Questions on the material
A – Set down the part of the Model T myths thread from "Henry Ford invented" to "do with it.", word for word.
B – In the opening post of the Model T myths thread, which myths does the writer name as ones that come to mind?
C – According to the magazine passage quoted in the Model T myths thread, what did the first lead-acid batteries consist of?

A recent thread asking about the advantages of converting from 6 to 12 volts got me thinking about other model t (or any car) myths that I have heard about. What are some you guys have heard over the years? A few that come to mind are: 12 volts is better than 6 volts, your battery will discharge if it sets on a concrete floor, the coils will produce a stronger shock if you are standing on a wet surface.
They were all black.
Henry specified the size of shipping crates from his suppliers so that he could use the wood for floor boards, firewalls, and other wood parts.
Model T's were designed as multi-fuel cars.
Every old car is a Model T.
My grandfather had that exact car except it had 4 doors and a rumble seat.
A Model T ? Must be worth a hundred grand.
Henry invented the automobile.
Henry Fords head was removed upon death and shrunken in order to make these radiator mascots.
At Henry's funeral and as he was getting carried out in his coffin he rose up and said if you put four wheels on this you can layoff six of these guts.
Ed, I'll give ya ten bucks American for that mascot.
Batteries used to Be affected sitting on the concrete. Unless your using well water itís a thing of the past. Same thing with distilled water.
Richard, I always held by that, and insulated batteries laid by, putting them on wood blocks. Please explain why this is no longer an issue, and what you said about well water vs. distilled ?? Thank you.
Henry Ford invented the assembly line, Henry Ford designed his cars by him self. All model T's are identical.
Storing a battery in a discharged state is the reason I sometimes have it go bad. Setting on concrete has nothing to do with it.
Henry painted them black because black paint dried faster.
If a car part looks old it's obviously Model T
Sure seems that way on Ebay!
From Home on Power Magazine:
Your question is a frequent one. Many people have the impression that when batteries sit on concrete, energy "leaks out" or they are ruined. The short answer is that letting modern batteries sit on concrete does not harm or discharge them in any way.
However, this legend is historically based in fact. The first lead-acid batteries consisted of glass cells that were enclosed in tar-lined wooden boxes. A damp concrete floor could cause the wood to swell, breaking the glass inside.
The Edison cell (i.e. the nickel-iron battery) that preceded the rubber-cased battery was encased in steel. Those that weren't isolated in crates would discharge into concrete quite easily. Later battery cases used primitive hardened rubber, which was somewhat porous and could contain lots of carbon. A moist concrete floor combined with the carbon in the battery cases could create electrical current between the cells, discharging them.
None of this is a problem with modern batteries ó safe in their hard plastic shells. In fact, concrete is generally an excellent surface on which to place a battery bank. The electrolyte in a battery sitting on an extremely cold floor with very hot air around it could stratify, causing damage from sulfation; whereas concrete provides good thermal mass to buffer any temporarily extreme temperatures in the battery compartment.

Record excerpts
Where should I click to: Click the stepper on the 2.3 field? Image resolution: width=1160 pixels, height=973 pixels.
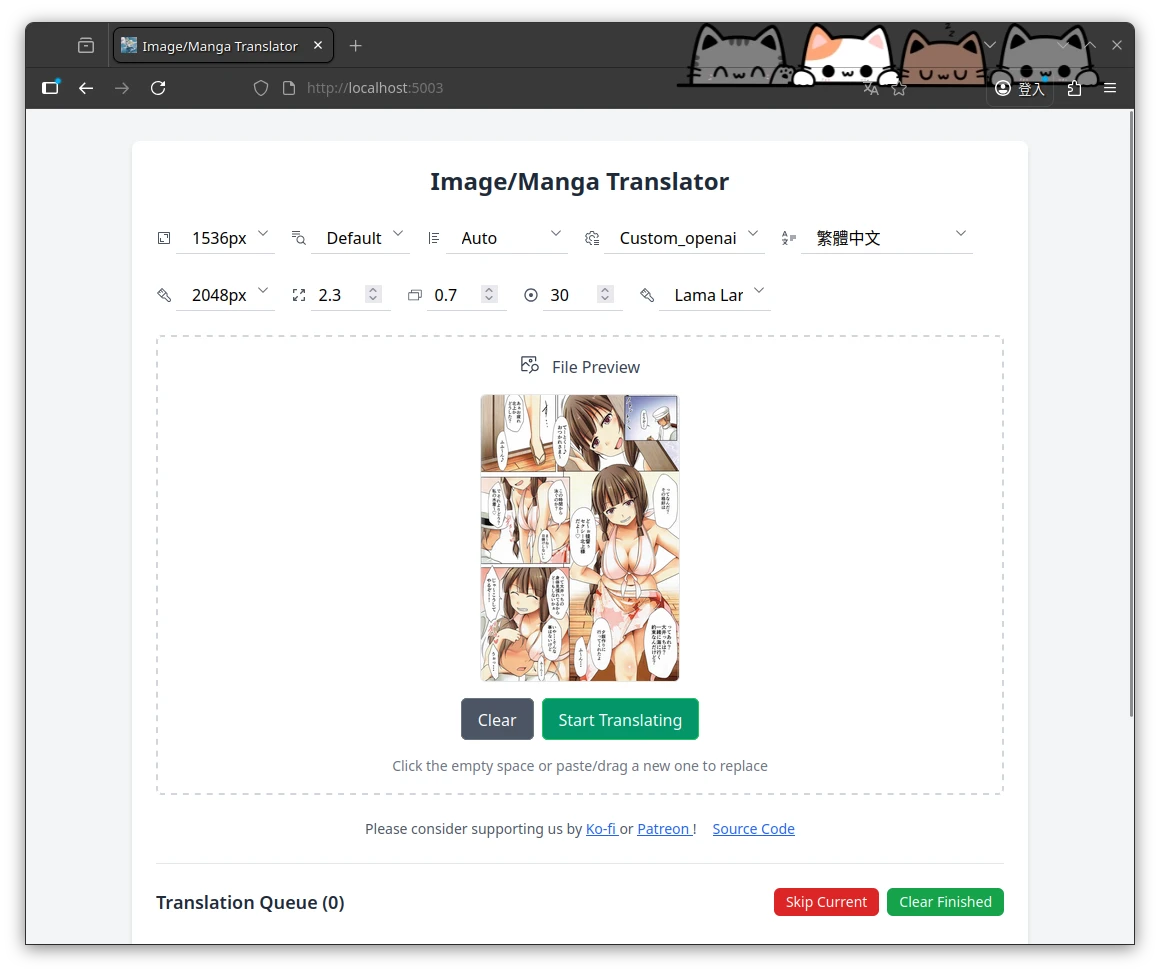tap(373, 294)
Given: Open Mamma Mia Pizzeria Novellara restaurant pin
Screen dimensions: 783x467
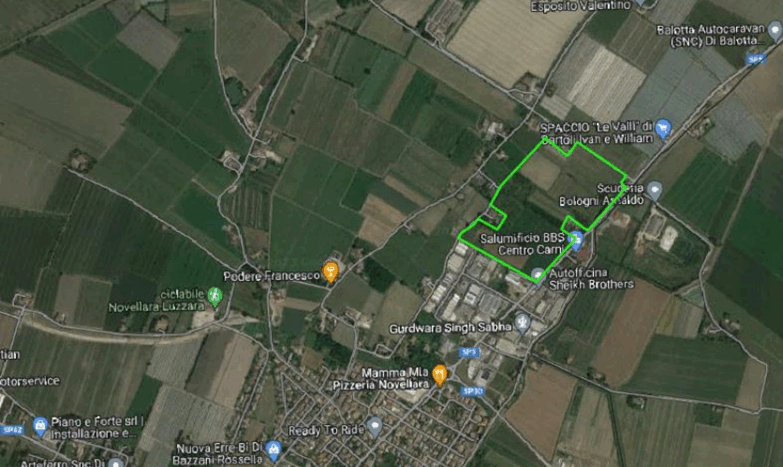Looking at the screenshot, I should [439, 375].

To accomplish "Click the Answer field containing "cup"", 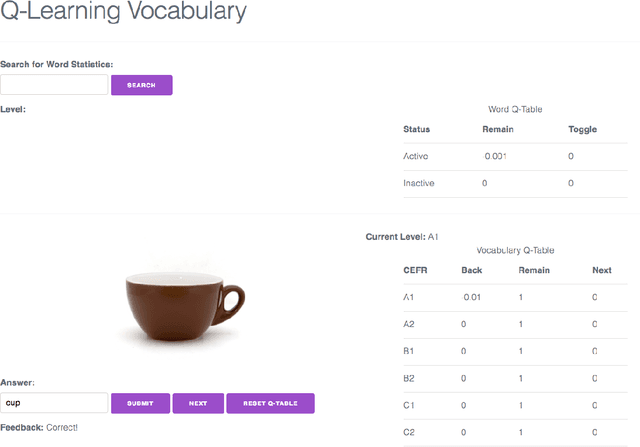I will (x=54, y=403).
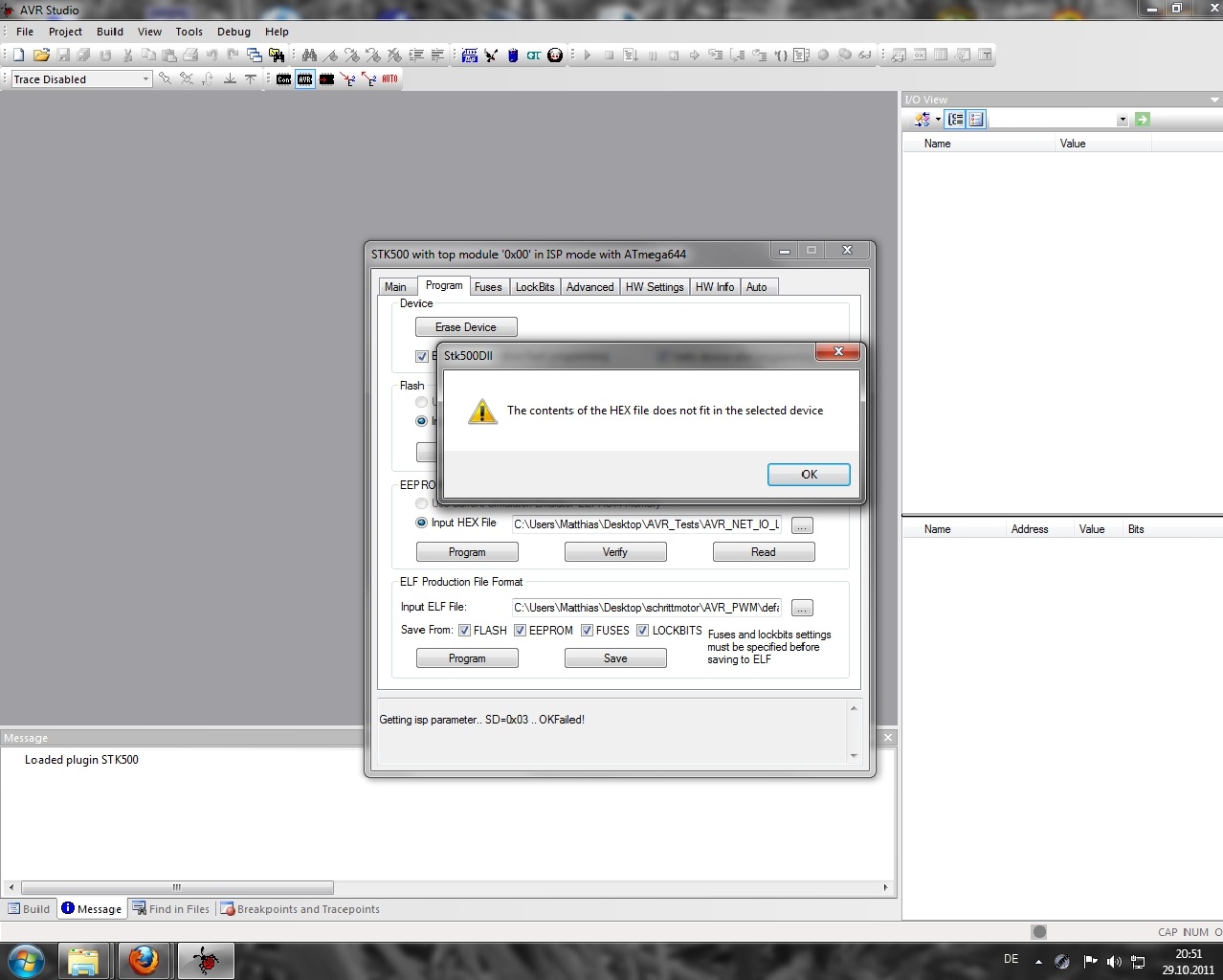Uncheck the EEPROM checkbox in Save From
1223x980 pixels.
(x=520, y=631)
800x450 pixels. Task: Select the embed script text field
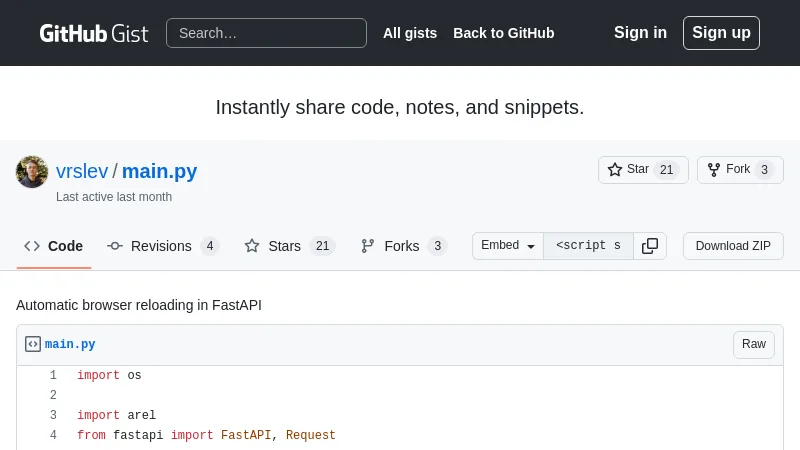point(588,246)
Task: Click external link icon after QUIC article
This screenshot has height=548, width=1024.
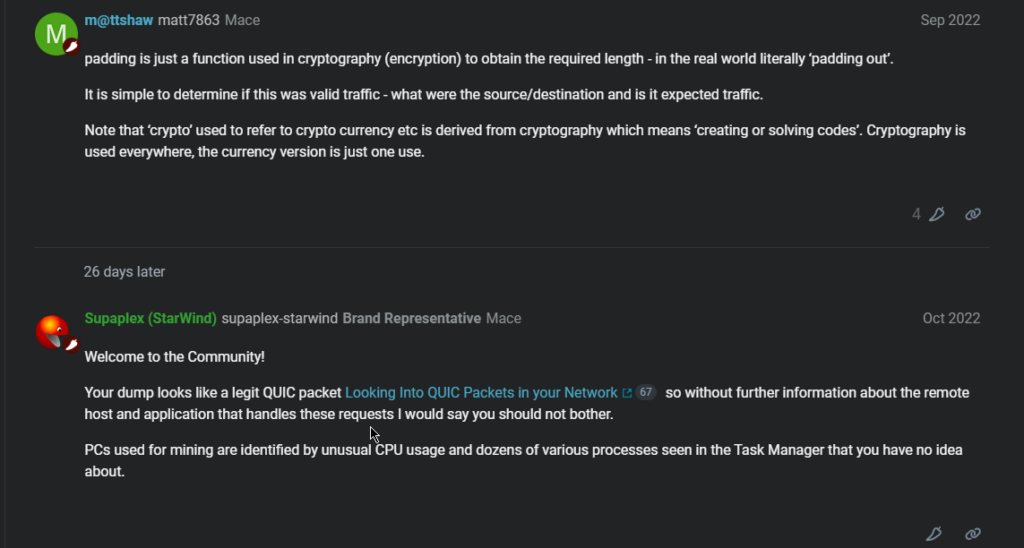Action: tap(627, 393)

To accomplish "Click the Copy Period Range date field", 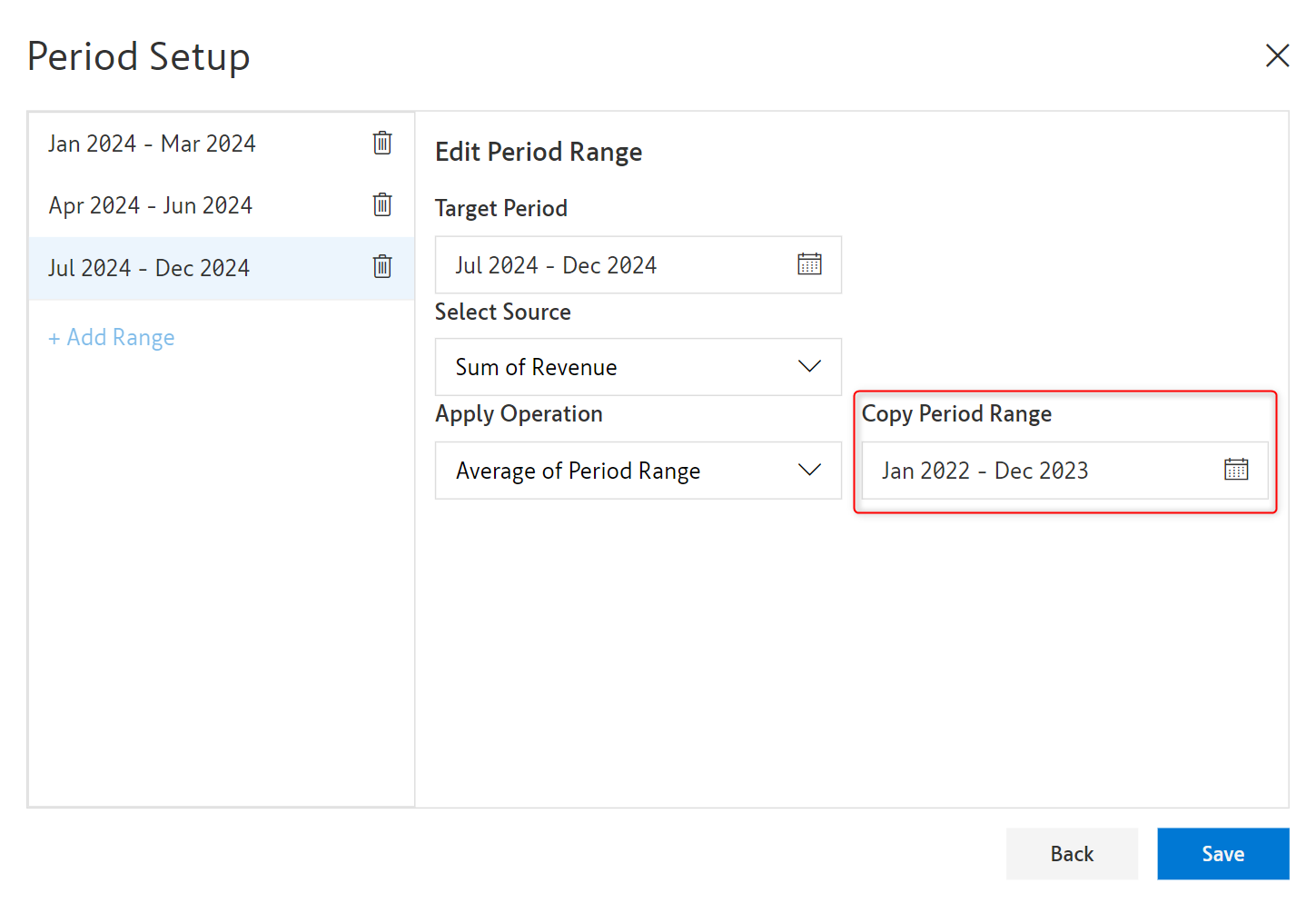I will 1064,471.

Solutions to the tasks
A –
Henry Ford invented the assembly line, Henry Ford designed his cars by him self. All model T's are identical.
Storing a battery in a discharged state is the reason I sometimes have it go bad. Setting on concrete has nothing to do with it.

B –
- 12 volts is better than 6 volts
- Your battery will discharge if it sets on a concrete floor
- The coils will produce a stronger shock if you are standing on a wet surface

C – Glass cells enclosed in tar-lined wooden boxes.